Source document -

....

The pile of appliances at the south side solid waste transfer station is down. Waste attendants say people are no longer discarding household items and are hanging on to appliances until "they're dead dead." (Sarah Smith / Enterprise)

The Henrietta Mall is drastically low on inventory, due to reductions in the supply chain.

Like all businesses, the mall hopes for a turnaround. But hard times have hit the waste stream.

The "mall" is the euphemism given to the Hubbard County Solid Waste Transfer Station, located off Henrietta Avenue in Park Rapids.

Fewer people are buying merchandise and generating less garbage.

That was the report the Hubbard County board heard Wednesday from solid waste manager Vern Massie.

"Basically there's less traffic, less volume," he said. "A lot is due to Pamida closing, due to Straight River Engineering cutting back, things like that. It's the economy just generally."

Massie told the board solid waste collections dropped 19 percent in January over the previous month with recycling collections falling off 40 percent.

"I think a lot of them, from the few (people) I've talked to, they're not buying those things they probably bought in the past," he said. "When they go shopping they might bypass more frilly luxury things and just get the necessity things. Thus they're cooking more at home, they're not going out to eat as much...

"It's all inclusive," he said. "The businesses aren't generating because the public isn't buying and the public isn't generating because they're not buying it to generate."

Massie said a good barometer of the economy was this week. Normally after a long holiday weekend, residents would fill four trailers with solid waste. Tuesday, they filled only two.

'That's a normal average day," Massie said.

"Even collections of appliances are down," said solid waste attendant Jody Bjornson. "It used to be that people would get rid of their appliances before they were dead. Now they hang on to them until they're dead dead."

The mountainous pile of appliances at the transfer station is now a molehill.

Bjornson and fellow attendant Janelle Pedersen say there's been a dramatic reduction in the amount of household goods, construction materials, scrap metal and other items dropped off at the station.

"People are hanging onto things longer," Pedersen said.

'There's no remodeling going on so we're not seeing construction waste," Bjornson said.

Massie said the number of recycled cans has fallen off because consumers are cutting back on soda purchases.

The lack of waste also led the board to scuttle a proposed solid waste transfer station near Akeley on Highway 64.

....

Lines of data
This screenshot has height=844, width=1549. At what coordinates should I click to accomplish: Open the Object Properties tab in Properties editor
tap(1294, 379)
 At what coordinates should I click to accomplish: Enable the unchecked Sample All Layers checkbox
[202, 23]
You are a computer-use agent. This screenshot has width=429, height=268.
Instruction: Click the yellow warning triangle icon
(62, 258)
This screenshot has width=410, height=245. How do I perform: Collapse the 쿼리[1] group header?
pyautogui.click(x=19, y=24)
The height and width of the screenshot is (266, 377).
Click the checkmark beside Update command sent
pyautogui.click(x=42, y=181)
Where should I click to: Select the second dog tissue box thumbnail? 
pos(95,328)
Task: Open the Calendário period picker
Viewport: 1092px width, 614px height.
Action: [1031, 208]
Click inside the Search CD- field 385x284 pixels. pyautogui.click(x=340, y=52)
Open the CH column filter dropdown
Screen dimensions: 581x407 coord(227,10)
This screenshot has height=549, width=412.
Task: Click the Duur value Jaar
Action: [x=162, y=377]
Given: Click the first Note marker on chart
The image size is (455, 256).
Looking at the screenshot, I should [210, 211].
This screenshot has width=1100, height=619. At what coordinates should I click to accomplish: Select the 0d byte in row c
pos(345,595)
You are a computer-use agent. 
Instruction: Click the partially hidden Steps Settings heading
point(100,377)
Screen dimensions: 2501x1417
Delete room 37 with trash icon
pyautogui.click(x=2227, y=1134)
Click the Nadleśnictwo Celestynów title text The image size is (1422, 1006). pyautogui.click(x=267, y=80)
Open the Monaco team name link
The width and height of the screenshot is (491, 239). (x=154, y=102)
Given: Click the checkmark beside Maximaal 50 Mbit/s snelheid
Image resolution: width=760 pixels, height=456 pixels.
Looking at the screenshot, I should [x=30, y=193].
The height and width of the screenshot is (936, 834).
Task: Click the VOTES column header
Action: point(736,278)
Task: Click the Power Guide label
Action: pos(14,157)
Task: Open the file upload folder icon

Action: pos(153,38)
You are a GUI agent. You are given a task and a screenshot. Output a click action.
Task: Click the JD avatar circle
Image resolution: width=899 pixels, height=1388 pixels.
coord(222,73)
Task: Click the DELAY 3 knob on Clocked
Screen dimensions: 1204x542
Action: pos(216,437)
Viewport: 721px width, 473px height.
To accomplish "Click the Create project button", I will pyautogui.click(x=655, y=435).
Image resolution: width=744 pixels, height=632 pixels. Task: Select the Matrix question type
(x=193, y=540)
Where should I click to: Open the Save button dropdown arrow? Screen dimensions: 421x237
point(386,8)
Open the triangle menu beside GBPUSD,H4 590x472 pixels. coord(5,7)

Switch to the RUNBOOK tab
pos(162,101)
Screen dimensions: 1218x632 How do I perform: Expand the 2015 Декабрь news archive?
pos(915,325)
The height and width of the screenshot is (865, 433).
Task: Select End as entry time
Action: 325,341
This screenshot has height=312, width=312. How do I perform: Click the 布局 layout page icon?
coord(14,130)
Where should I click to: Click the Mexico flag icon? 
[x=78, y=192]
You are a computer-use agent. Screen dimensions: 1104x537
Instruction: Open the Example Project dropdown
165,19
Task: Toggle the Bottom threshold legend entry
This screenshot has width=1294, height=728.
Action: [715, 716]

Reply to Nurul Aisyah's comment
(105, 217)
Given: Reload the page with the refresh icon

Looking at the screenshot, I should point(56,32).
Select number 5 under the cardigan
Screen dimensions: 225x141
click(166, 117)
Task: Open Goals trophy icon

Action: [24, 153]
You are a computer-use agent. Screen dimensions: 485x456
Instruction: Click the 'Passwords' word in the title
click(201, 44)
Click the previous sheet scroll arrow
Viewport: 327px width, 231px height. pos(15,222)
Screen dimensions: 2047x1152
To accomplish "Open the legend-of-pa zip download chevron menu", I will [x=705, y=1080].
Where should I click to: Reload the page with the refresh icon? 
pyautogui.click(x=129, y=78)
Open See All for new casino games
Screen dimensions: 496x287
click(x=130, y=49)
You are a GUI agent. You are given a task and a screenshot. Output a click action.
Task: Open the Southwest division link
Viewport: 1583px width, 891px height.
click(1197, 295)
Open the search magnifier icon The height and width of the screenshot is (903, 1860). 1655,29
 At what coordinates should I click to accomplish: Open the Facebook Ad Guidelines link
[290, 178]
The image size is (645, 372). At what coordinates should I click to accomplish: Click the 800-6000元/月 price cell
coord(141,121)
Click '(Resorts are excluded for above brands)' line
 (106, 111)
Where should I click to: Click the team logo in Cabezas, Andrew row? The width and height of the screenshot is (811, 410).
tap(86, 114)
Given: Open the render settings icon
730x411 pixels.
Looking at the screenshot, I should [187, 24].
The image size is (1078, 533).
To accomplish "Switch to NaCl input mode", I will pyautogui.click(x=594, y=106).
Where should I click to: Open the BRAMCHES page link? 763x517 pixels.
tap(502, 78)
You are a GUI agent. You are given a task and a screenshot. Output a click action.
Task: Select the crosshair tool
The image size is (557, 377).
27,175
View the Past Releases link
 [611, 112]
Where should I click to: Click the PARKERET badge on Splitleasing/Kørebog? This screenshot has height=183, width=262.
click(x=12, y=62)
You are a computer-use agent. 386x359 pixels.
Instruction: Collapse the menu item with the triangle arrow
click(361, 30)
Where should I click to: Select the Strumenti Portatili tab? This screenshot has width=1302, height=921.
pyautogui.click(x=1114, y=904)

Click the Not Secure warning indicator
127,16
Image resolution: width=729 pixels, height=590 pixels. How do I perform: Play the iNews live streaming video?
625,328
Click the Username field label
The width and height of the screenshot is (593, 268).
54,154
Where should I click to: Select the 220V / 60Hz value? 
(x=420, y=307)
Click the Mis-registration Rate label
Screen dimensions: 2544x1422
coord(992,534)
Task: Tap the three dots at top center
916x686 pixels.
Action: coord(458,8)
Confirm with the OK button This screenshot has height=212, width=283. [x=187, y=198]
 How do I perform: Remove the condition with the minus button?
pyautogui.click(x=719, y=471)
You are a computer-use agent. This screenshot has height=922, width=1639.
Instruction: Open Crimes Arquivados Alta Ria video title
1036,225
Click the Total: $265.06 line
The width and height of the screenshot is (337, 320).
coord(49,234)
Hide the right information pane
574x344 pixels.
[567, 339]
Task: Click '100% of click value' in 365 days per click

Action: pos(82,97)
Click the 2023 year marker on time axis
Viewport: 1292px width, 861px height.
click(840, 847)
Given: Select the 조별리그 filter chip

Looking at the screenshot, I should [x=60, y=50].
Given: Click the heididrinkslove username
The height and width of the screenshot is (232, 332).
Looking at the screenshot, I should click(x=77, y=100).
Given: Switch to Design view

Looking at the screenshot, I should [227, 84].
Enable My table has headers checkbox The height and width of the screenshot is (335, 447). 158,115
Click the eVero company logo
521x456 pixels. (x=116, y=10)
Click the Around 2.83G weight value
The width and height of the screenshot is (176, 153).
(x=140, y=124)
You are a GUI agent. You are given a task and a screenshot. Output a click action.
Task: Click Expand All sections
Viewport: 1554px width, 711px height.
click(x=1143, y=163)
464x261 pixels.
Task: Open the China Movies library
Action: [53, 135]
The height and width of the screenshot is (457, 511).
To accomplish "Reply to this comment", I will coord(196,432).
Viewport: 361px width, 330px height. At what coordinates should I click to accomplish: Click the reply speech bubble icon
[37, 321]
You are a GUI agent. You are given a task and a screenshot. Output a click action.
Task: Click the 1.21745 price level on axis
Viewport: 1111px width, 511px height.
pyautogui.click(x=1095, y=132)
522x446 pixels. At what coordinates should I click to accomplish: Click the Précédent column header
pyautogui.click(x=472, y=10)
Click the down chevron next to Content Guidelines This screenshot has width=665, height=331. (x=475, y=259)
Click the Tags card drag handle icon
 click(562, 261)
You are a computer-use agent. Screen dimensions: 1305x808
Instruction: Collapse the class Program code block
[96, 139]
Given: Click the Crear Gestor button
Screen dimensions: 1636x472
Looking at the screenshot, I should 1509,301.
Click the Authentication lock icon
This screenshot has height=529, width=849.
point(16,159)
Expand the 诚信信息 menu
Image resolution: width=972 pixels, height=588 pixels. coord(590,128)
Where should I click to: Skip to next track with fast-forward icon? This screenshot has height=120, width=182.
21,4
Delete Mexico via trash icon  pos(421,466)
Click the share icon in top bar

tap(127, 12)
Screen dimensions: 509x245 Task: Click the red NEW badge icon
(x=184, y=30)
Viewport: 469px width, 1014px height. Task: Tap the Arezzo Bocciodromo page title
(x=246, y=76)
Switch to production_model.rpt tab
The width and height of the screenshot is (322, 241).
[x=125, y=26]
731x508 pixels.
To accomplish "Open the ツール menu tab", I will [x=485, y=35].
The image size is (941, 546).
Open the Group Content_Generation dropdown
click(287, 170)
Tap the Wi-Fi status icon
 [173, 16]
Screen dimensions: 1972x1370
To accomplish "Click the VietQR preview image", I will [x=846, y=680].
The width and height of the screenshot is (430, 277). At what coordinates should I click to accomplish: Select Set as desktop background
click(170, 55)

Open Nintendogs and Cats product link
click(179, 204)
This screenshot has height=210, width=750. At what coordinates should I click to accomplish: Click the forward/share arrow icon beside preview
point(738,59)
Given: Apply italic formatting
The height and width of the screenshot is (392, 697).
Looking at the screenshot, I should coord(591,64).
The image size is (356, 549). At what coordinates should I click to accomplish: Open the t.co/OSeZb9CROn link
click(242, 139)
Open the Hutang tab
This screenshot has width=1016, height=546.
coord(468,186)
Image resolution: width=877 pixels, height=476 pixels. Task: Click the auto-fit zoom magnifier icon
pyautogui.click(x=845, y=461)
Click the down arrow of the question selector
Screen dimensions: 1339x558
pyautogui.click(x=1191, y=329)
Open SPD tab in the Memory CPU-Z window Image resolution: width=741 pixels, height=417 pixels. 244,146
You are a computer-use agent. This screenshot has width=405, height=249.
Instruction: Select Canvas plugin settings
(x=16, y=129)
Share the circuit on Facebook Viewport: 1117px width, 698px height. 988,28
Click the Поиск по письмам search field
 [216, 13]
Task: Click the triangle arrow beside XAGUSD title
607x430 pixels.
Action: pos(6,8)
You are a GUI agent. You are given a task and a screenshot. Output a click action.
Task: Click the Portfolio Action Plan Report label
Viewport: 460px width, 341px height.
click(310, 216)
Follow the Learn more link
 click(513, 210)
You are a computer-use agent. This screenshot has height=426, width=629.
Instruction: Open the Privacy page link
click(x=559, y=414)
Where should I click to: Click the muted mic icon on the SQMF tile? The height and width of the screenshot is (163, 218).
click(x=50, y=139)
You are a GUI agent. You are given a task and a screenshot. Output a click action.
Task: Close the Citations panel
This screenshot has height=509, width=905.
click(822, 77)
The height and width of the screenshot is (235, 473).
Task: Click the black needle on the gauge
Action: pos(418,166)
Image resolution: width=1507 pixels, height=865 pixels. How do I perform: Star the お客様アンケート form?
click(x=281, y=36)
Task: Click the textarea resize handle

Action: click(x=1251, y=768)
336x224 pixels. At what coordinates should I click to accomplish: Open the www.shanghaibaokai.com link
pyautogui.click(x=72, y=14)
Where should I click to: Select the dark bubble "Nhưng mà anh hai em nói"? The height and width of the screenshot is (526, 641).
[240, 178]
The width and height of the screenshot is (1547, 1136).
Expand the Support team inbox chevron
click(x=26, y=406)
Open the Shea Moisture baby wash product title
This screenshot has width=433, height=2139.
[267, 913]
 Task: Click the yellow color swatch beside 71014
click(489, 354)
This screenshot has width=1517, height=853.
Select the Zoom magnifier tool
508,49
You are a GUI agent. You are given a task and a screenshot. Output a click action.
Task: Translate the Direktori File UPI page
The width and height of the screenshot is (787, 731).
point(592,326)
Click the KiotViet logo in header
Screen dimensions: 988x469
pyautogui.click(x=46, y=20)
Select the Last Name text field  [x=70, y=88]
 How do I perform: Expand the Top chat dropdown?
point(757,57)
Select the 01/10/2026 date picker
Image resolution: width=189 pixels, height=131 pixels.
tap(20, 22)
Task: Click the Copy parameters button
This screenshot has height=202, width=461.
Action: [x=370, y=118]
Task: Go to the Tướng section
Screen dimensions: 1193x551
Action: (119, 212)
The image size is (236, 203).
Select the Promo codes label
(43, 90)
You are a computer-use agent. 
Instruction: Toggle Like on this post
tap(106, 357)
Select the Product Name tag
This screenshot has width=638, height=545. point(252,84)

....

Given task - Resume the article about declining waste at the Hubbard County transfer station, continuing on from its final sentence.

Written answer -
"Three, four, five years ago we started looking for alternatives sites in case something would happen to our one in Park Rapids so we might be looking at more demolition facilities," Massie said. "That's where we take our demolition materials from housing, road projects, the wood debris, the concrete, the shingles."

The housing industry is down, road construction may experience a slowdown and the price tag for the transfer station was too steep, commissioners agreed.

Massie had approached the board about spending $5,000 to begin the permitting process, which would eventually lead to building the transfer station. He then suggested holding off.

Commissioners agreed and put the brakes on the expenditure, mainly because they don't foresee spending large sums of money for the transfer station, even though the permit would be good for five years and is renewable.

"I don't think we're gonna put $2 million in it," said commissioner Don Carlson, after learning of the cost.

Massie said solid waste collections have been down since gas leapt to $4 per gallon.

"People were stockpiling it in the back of their pickups and bringing in one load a month instead of every week," he said. "We're still seeing that."

But the county is also stockpiling recyclable waste, because the price has plummeted. "We're shipping it out only when we have to," he said.

"We know the site is something we can get permitted if we want to move forward," Massie said. "Right now the volume doesn't warrant it. Everything kind of came to a screeching halt. Not too much sense pursuing that and setting it on the shelf."

Just like the economy, Massie believes there will be a waste revival.

"We hope to see it increasing, but the traffic volume on any given day is drastically lower than what we see normally."

Bjornson said he thinks hard times have forced people to take a hard look at their consumer habits.

"Maybe that's not a bad thing," he said. 'We're a wasteful society."